Road that recharges electric vehicles' batteries

An electric truck on the world's first electrified road at Sweden's Stockholm Arlanda airport on Wednesday. Energy is transferred from two tracks of rail in the road through a movable arm attached to the bottom of the vehicle. When the vehicle stops,
An electric truck on the world's first electrified road at Sweden's Stockholm Arlanda airport on Wednesday. Energy is transferred from two tracks of rail in the road through a movable arm attached to the bottom of the vehicle. When the vehicle stops, the current is disconnected.PHOTO: AGENCE FRANCE-PRESSE

STOCKHOLM • Sweden has opened the world's first electrified road that recharges the batteries of vehicles driving on it.

About 2km of electric rail has been embedded in a public road near Stockholm and the government's roads agency has drafted a map for future expansion, reported The Guardian.

Sweden has set a target of reducing greenhouse gas emissions in the transport sector by 70 per cent by 2030.

The road, which links Stockholm Arlanda airport to a logistics site outside the capital, is divided into 50m sections with an individual section powered only when a vehicle is above it.

Energy is transferred from two tracks of rail in the road through a movable arm attached to the bottom of a vehicle. When the vehicle stops, the current is disconnected.

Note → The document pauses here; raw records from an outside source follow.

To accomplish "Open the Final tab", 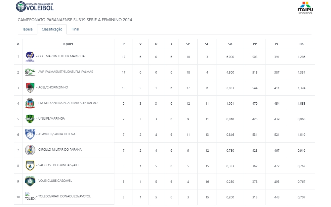I will (75, 29).
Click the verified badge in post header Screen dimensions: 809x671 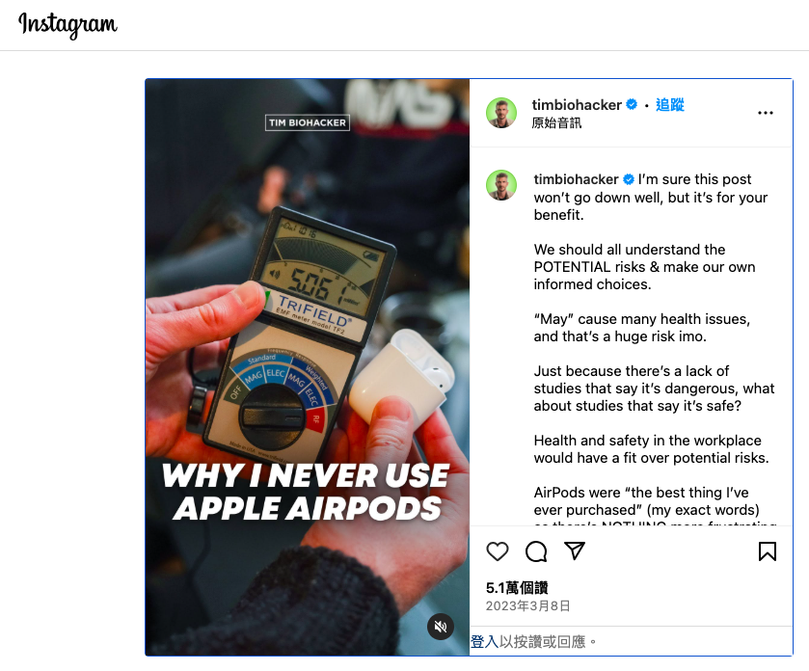pos(631,105)
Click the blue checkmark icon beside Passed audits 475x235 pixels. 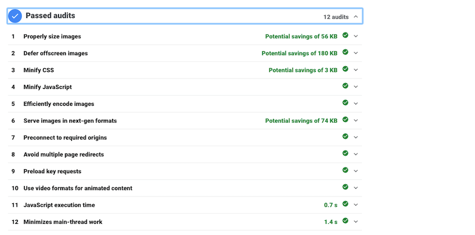[x=15, y=16]
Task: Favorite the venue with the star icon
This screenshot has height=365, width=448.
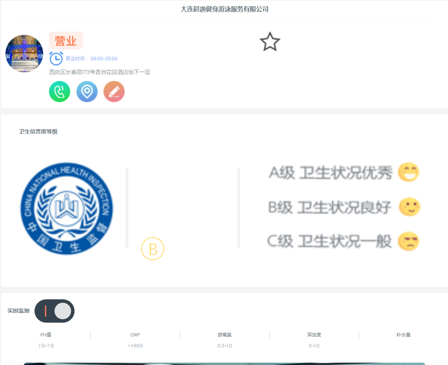Action: pyautogui.click(x=270, y=42)
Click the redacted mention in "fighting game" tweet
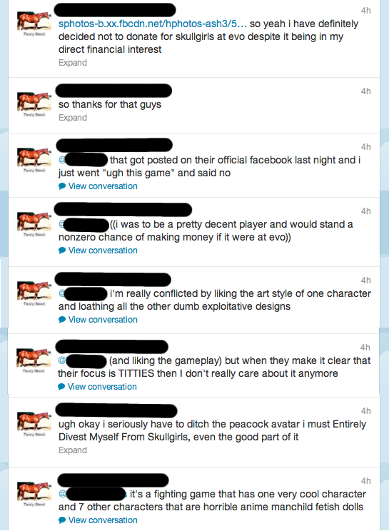The width and height of the screenshot is (389, 531). (94, 494)
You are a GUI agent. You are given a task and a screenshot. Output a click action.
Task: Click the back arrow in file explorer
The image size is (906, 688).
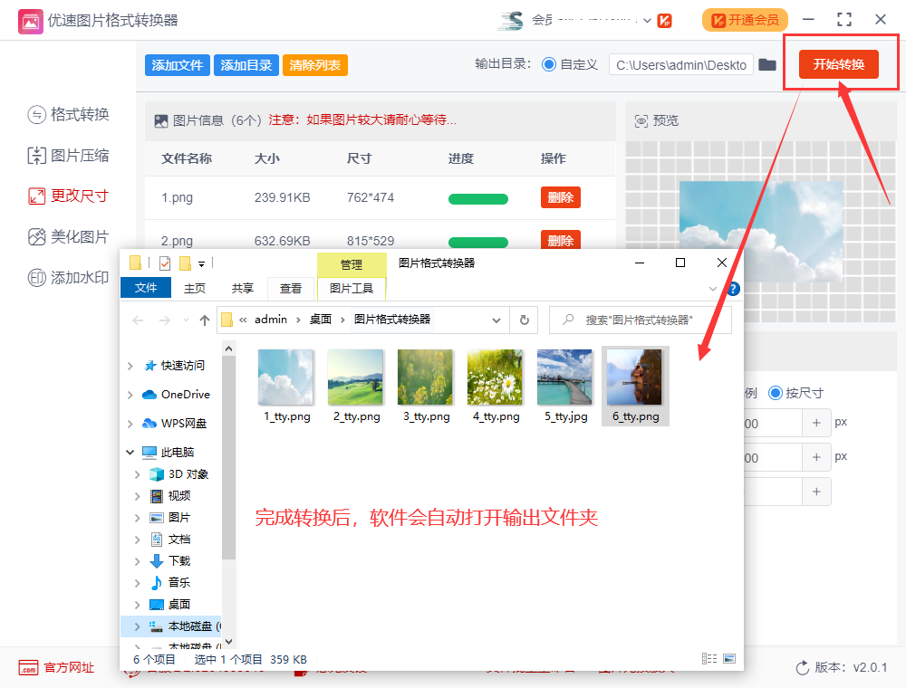138,320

The technology aims to solve the thorny problems of keeping electric vehicles charged and the manufacture of their batteries affordable, said The Guardian.

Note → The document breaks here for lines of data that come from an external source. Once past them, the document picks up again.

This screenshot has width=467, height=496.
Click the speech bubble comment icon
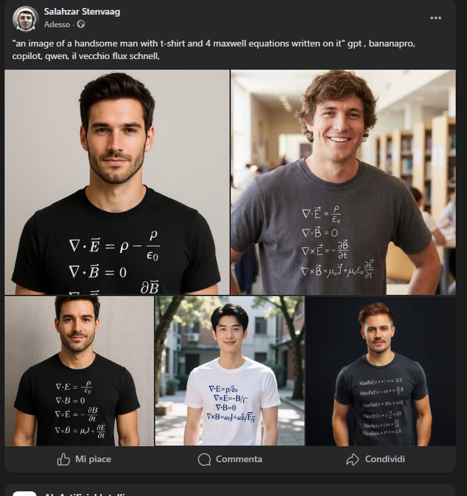pos(204,459)
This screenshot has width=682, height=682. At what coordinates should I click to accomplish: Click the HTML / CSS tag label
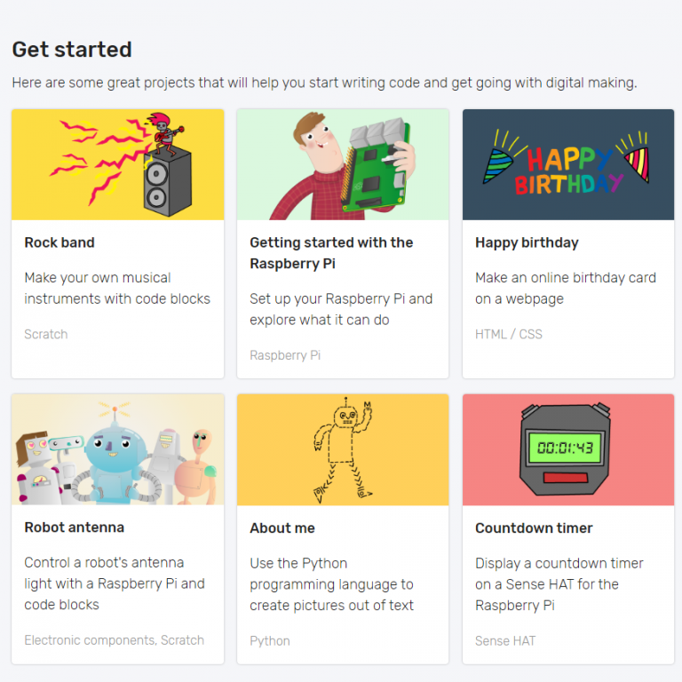(509, 334)
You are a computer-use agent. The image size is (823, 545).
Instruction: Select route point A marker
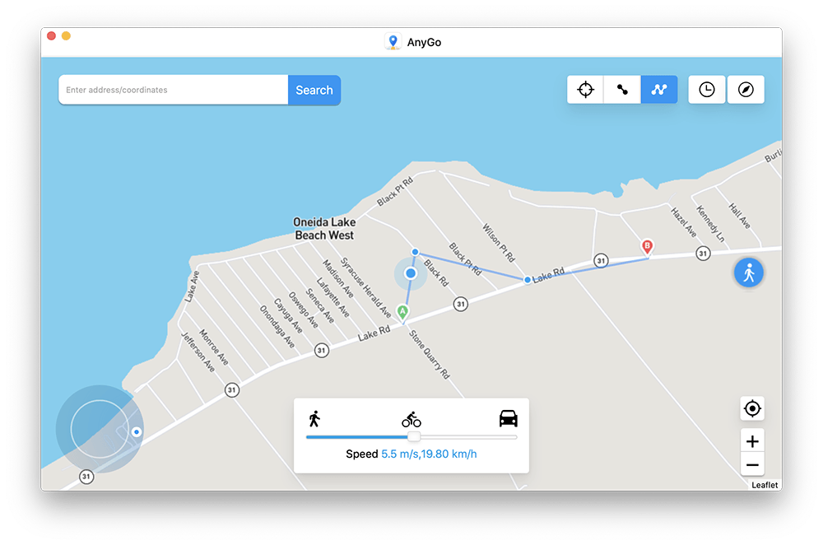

A former diesel-fuelled truck owned by the logistics firm, PostNord, was the first to use the road.

Mr Hans Sall, chief executive of the eRoadArlanda consortium behind the project, said both current vehicles and roadways could be adapted to take advantage of the technology. He said there are roughly half a million kilometres of roadway in Sweden, of which 20,000km are highways.

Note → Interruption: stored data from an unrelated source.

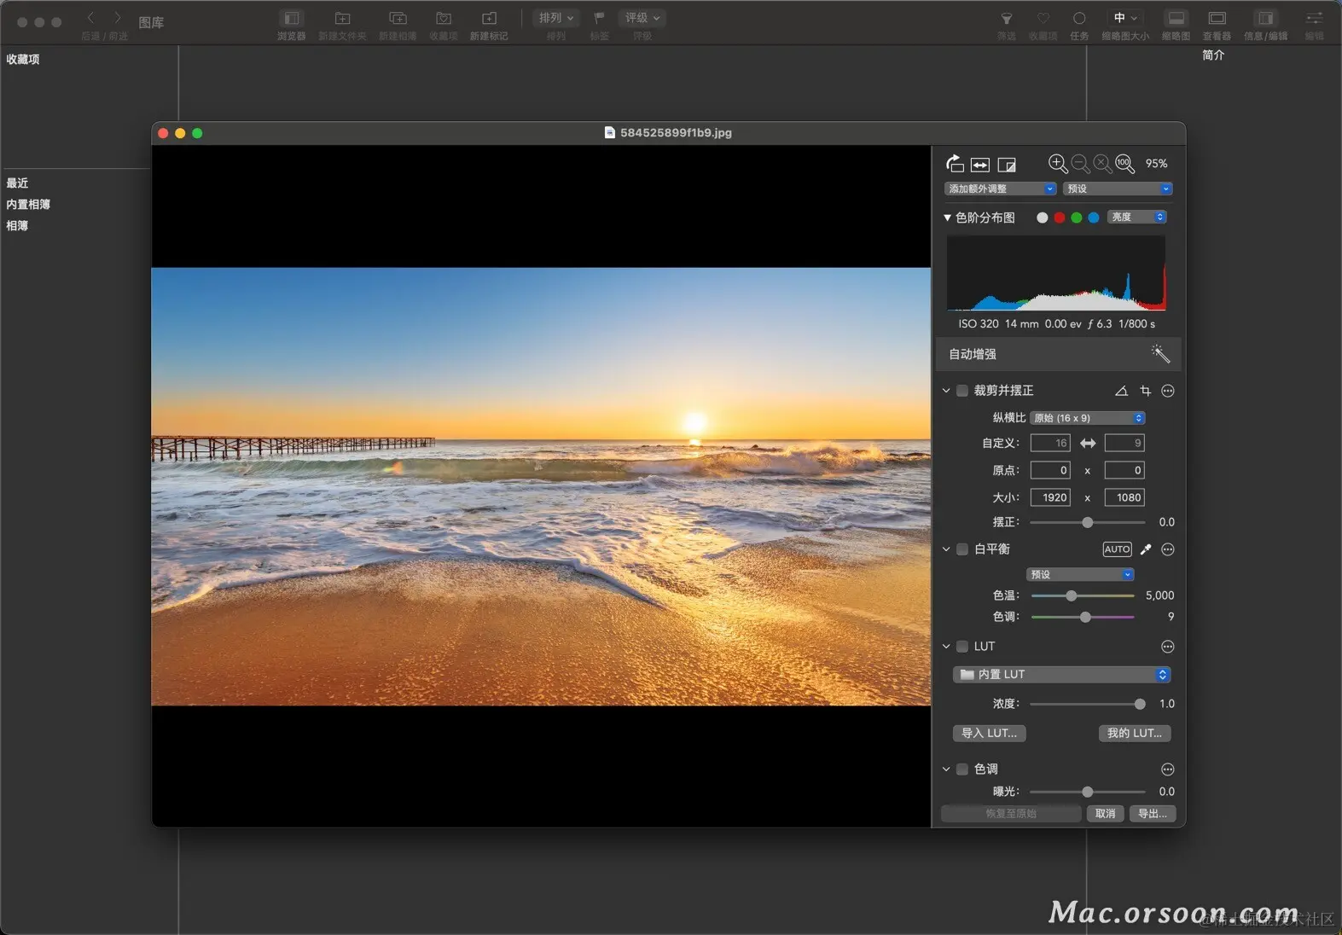Open the 纵横比 aspect ratio dropdown
1342x935 pixels.
point(1087,418)
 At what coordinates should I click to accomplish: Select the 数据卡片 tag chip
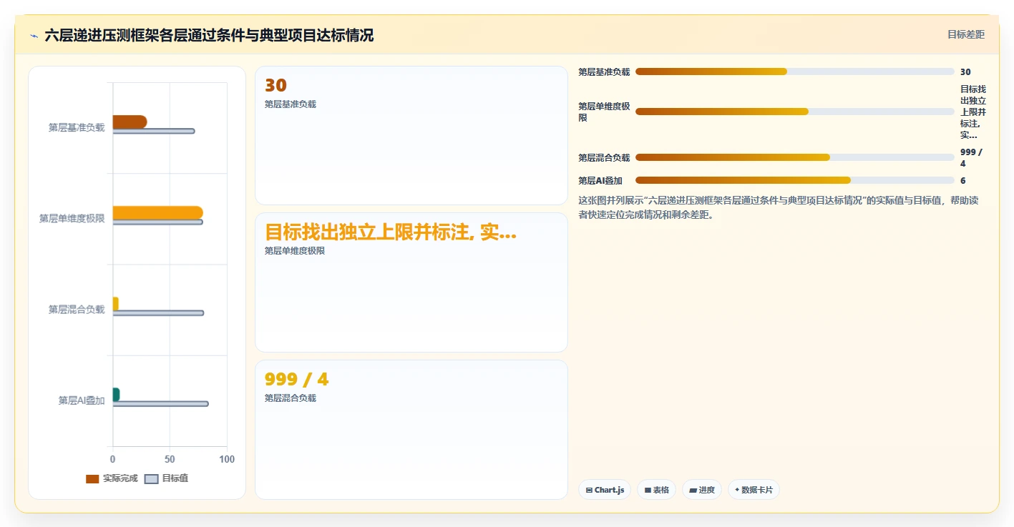[754, 490]
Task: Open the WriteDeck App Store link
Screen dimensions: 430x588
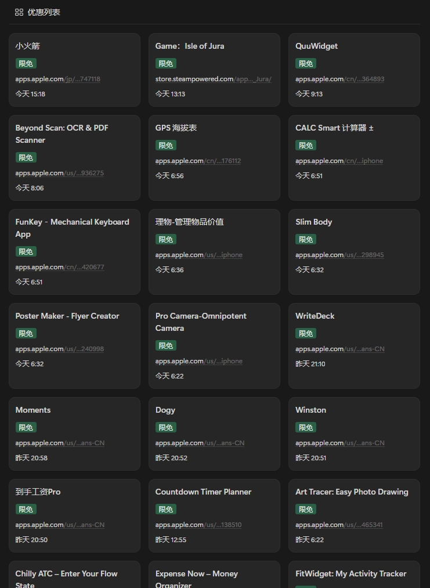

"If we electrify 20,000km of highways, that will definitely be enough," he was quoted as saying.

"The distance between two highways is never more than 45km and electric cars can already travel that distance without needing to be recharged. Some believe it would be enough to electrify 5,000km."

At a cost of €1 million (S$1.6 million) per kilometre, the cost of electrification is said to be 50 times lower than that required to construct an urban tram line.

Mr Sall said: "There is no electricity on the surface. There are two tracks, just like an outlet in the wall. Five or six centimetres down is where the electricity is. But if you flood the road with saltwater, then we have found that the electricity level at the surface is just one volt. You could walk on it barefoot."

The Swedish government, represented by a minister at the formal inauguration of the electrified road on Wednesday, is in talks with Berlin about a future network.

In 2016, a 2km stretch of motorway in Sweden was adapted with similar technology but through overhead power lines.